The computational identification of RNAs in genomic sequences requires the identification of signals of RNA sequences. Shannon base pairing entropy is an indicator for RNA secondary structure fold certainty in detection of structural, non-coding RNAs (ncRNAs). Under the Boltzmann ensemble of secondary structures, the probability of a base pair is estimated from its frequency across all the alternative equilibrium structures. However, such an entropy has yet to deliver the desired performance for distinguishing ncRNAs from random sequences. Developing novel methods to improve the entropy measure performance may result in more effective ncRNA gene finding based on structure detection.
This paper shows that the measuring performance of base pairing entropy can be significantly improved with a constrained secondary structure ensemble in which only canonical base pairs are assumed to occur in energetically stable stems in a fold. This constraint actually reduces the space of the secondary structure and may lower the probabilities of base pairs unfavorable to the native fold. Indeed, base pairing entropies computed with this constrained model demonstrate substantially narrowed gaps of Z-scores between ncRNAs, as well as drastic increases in the Z-score for all 13 tested ncRNA sets, compared to shuffled sequences.

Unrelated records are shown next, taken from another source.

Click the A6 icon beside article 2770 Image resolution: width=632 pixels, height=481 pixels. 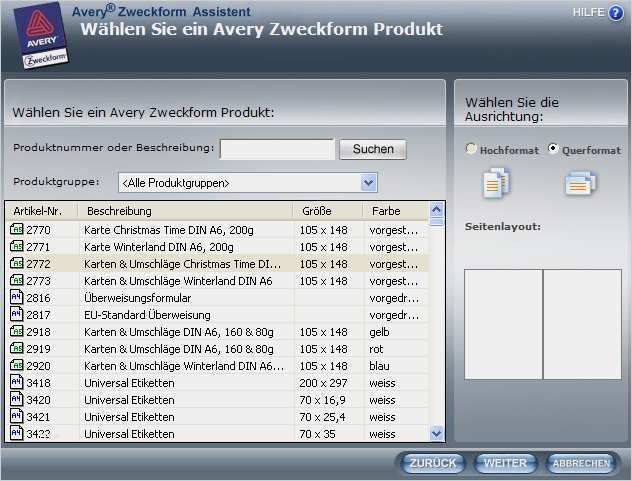(x=17, y=229)

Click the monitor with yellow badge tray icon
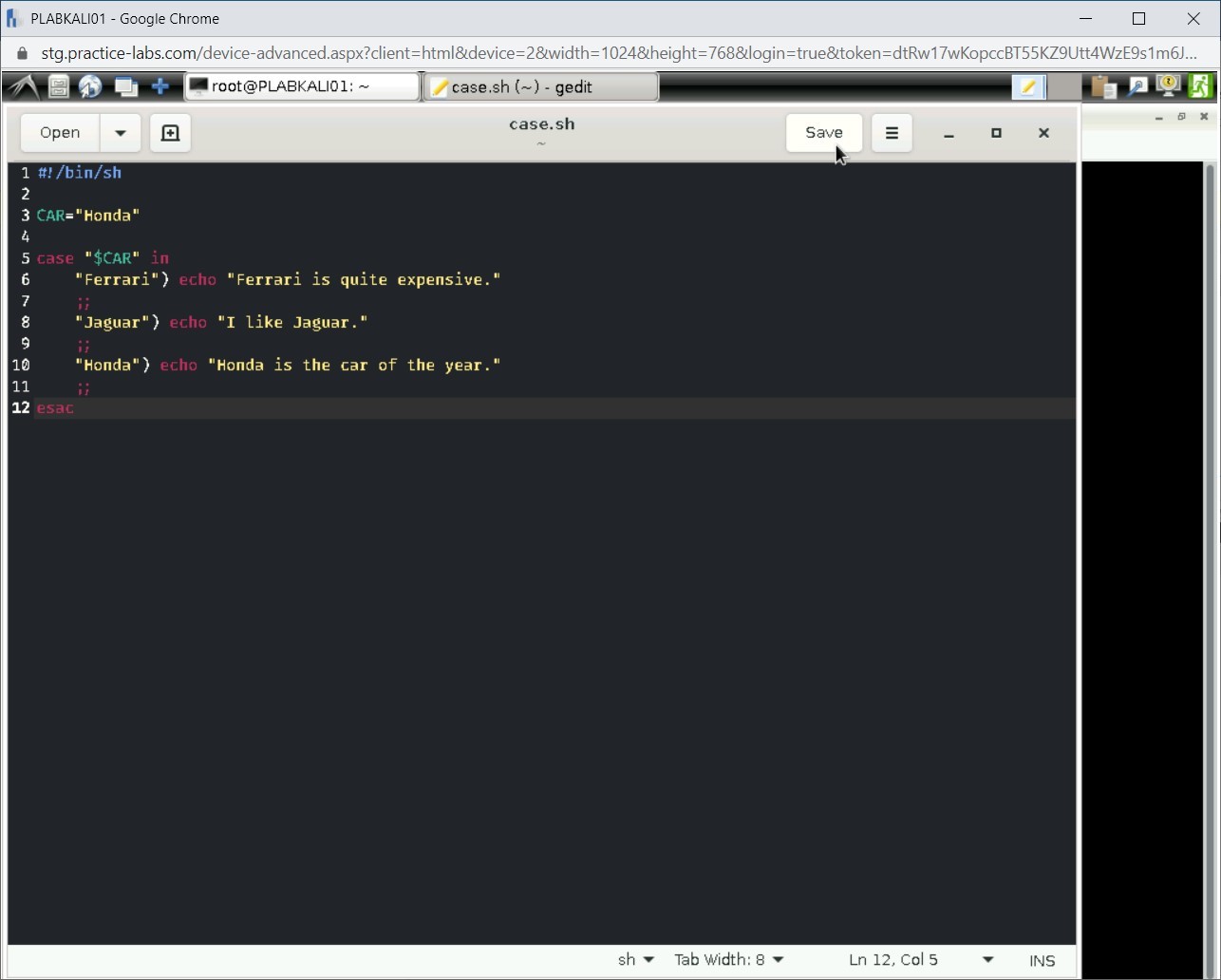click(1169, 86)
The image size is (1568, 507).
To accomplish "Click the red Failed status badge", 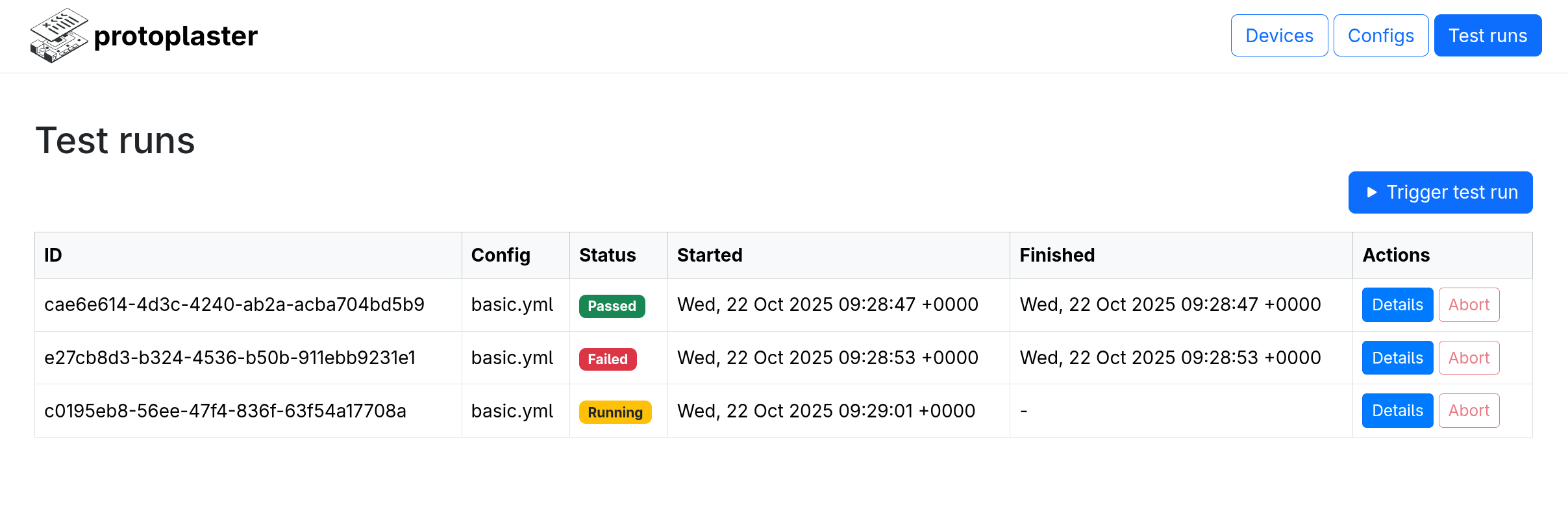I will pyautogui.click(x=608, y=360).
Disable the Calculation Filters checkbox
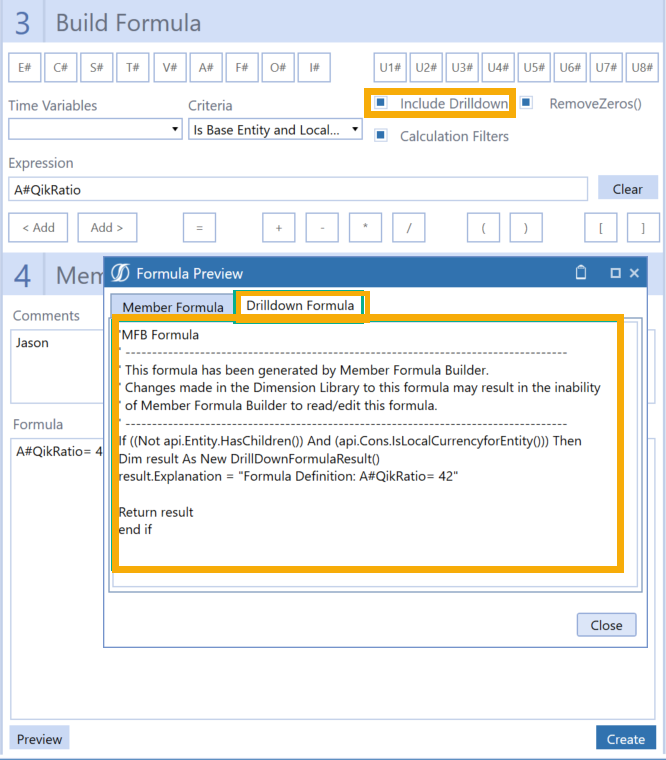The height and width of the screenshot is (760, 666). [381, 136]
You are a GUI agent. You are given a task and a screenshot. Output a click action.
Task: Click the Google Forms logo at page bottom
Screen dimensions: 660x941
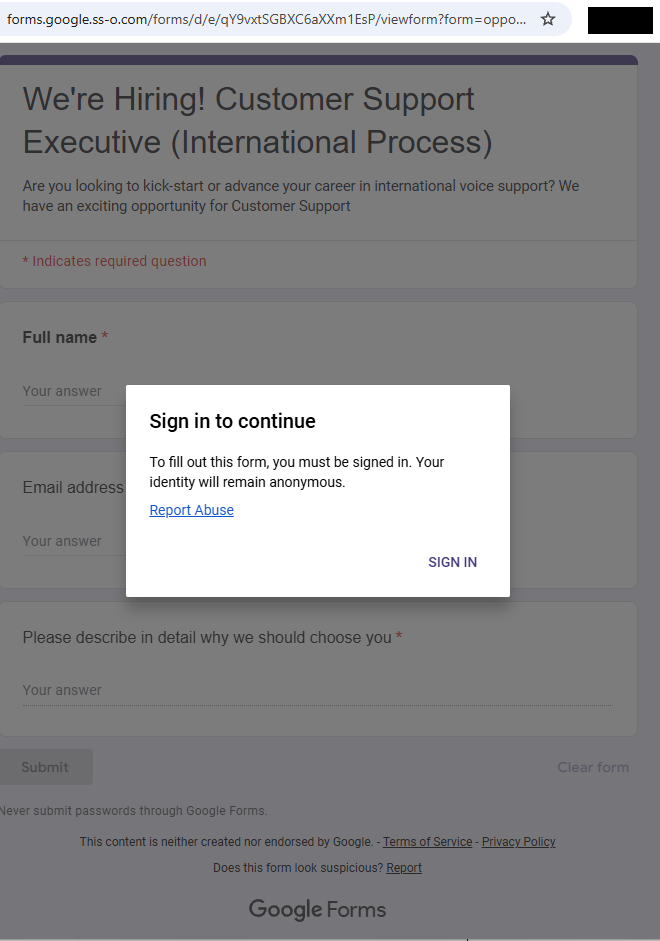[x=316, y=909]
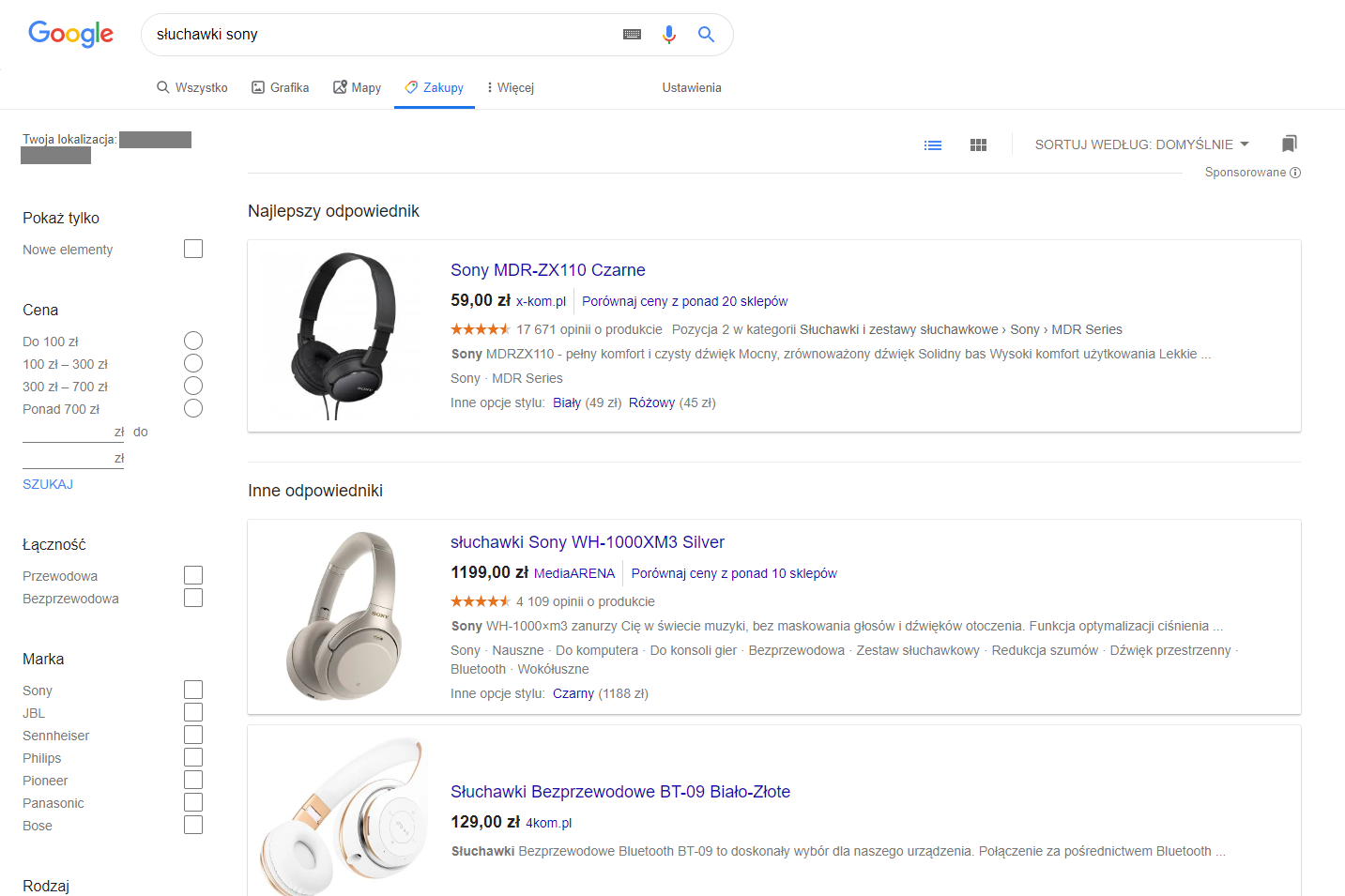Viewport: 1345px width, 896px height.
Task: Open the on-screen keyboard icon
Action: point(632,35)
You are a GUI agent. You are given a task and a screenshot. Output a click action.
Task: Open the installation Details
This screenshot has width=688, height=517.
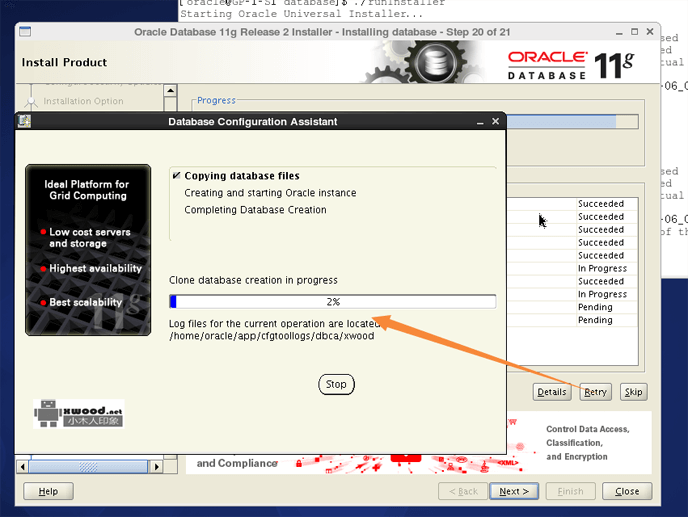551,392
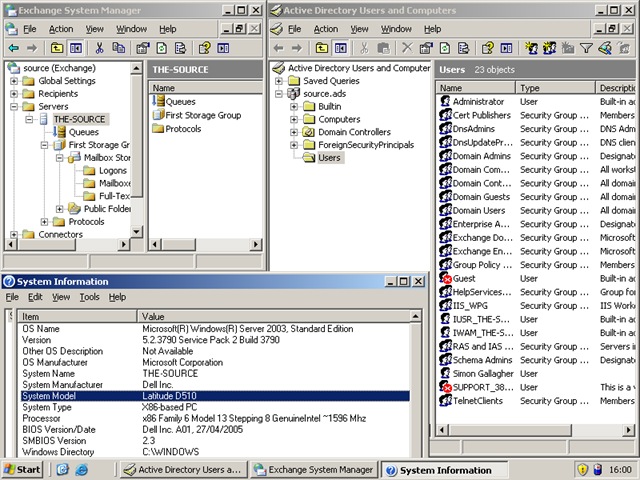
Task: Click the filter funnel icon in Active Directory toolbar
Action: (585, 47)
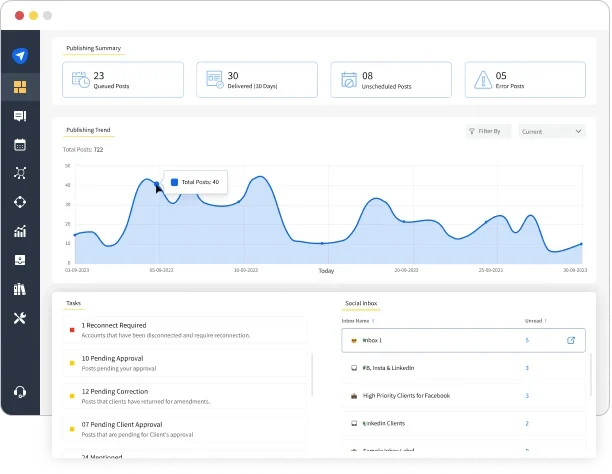Select the Social Inbox tab
This screenshot has width=612, height=474.
tap(360, 303)
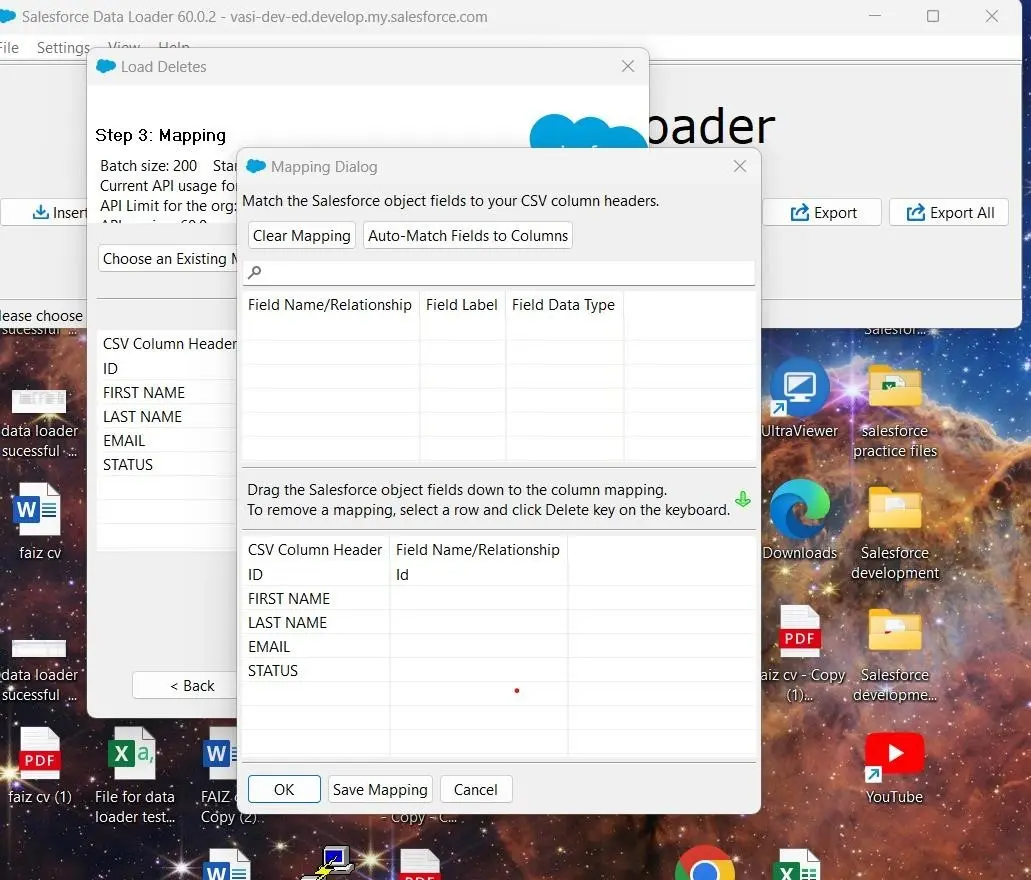The height and width of the screenshot is (880, 1031).
Task: Open the salesforce practice files folder
Action: (x=894, y=389)
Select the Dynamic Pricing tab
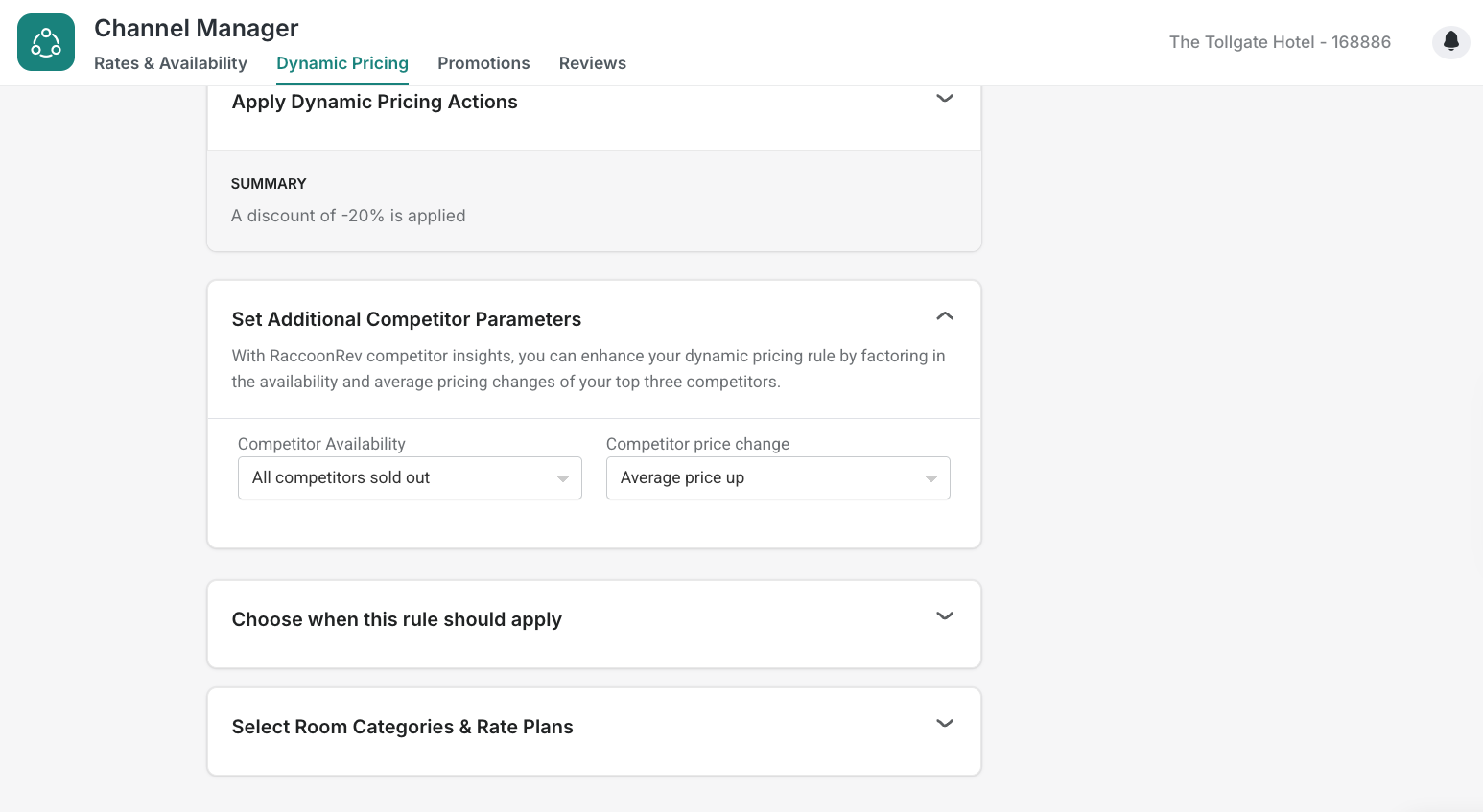Image resolution: width=1483 pixels, height=812 pixels. pyautogui.click(x=342, y=63)
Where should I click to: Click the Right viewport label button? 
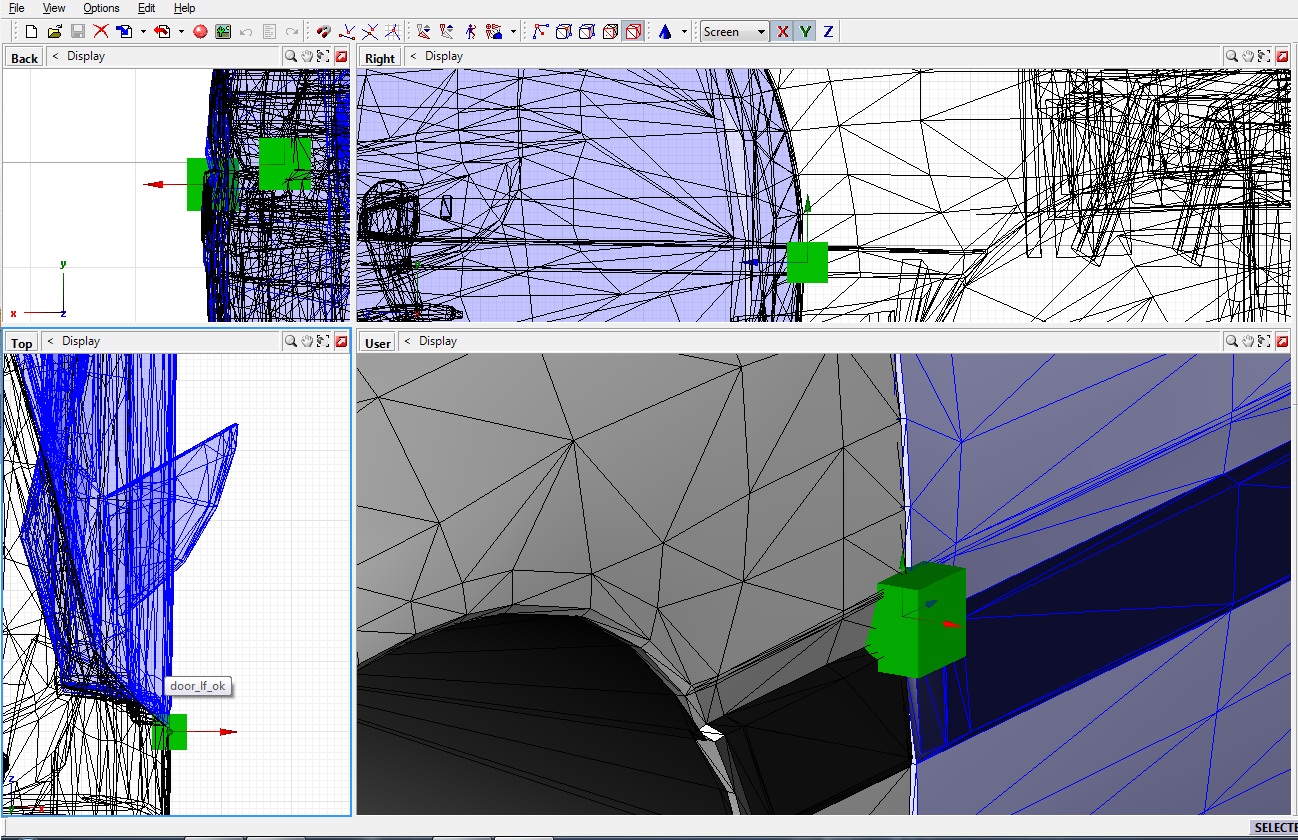tap(379, 58)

These results suggest the viability of developing effective structure-based ncRNA gene finding methods by investigating secondary structure ensembles of ncRNAs.
在基因组序列中计算识别 RNA 需要识别 RNA 序列的信号。香农碱基配对熵是检测结构非编码 RNA(ncRNA)时 RNA 二级结构折叠确定性的指标。在二级结构的玻尔兹曼系综中,根据其在所有替代平衡结构中的频率来估计碱基对的概率。然而,这种熵在区分 ncRNA 和随机序列方面尚未达到预期的性能。开发改进熵度量性能的新方法可能会导致基于结构检测的更有效的 ncRNA 基因发现。
本文表明,通过假设在折叠中仅发生在能量稳定茎中的规范碱基对,可以显著提高碱基配对熵的测量性能。这种约束实际上缩小了二级结构的空间,并且可能降低了不利于天然折叠的碱基对的概率。实际上,与随机序列相比,使用这种约束模型计算的碱基配对熵显示出 ncRNA 之间 Z 分数差距明显缩小,以及所有 13 个测试的 ncRNA 集的 Z 分数都有了大幅提高。
这些结果表明,通过研究 ncRNA 的二级结构系综,开发有效的基于结构的 ncRNA 基因发现方法是可行的。